◆ **Assigned task**
Could the records be returned exactly, with the pictures left out?

◆ **Excerpted records**
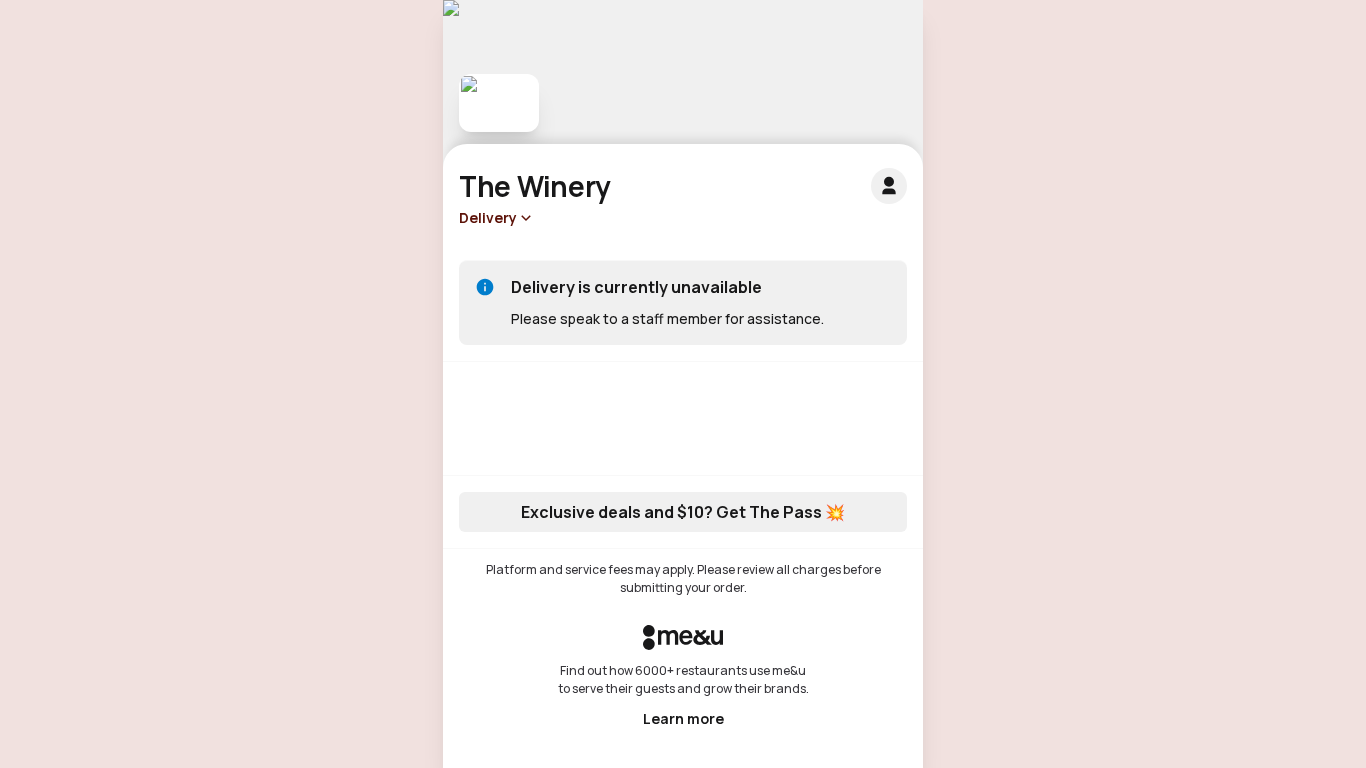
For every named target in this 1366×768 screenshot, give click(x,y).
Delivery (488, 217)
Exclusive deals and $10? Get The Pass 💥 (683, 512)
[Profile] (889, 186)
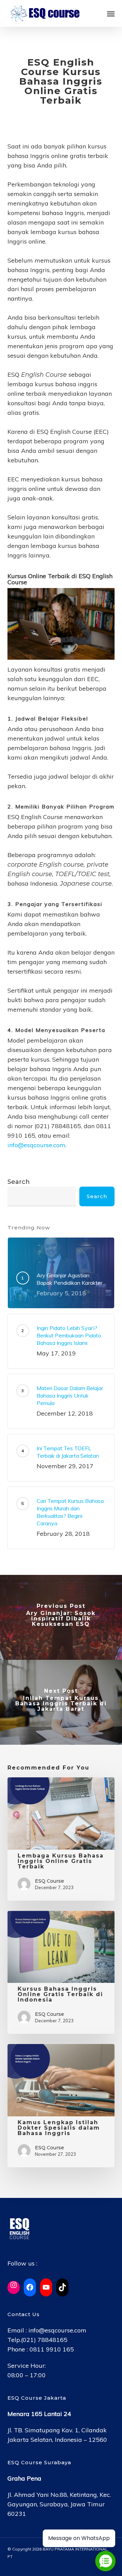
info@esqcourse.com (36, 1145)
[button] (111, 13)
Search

◆ **Response area**
For every named target in this 1366×768 screenshot, give click(x,y).
Delivery (488, 217)
Exclusive deals and $10? Get The Pass 💥 (683, 512)
[Profile] (889, 186)
info@esqcourse.com (36, 1145)
[button] (111, 13)
Search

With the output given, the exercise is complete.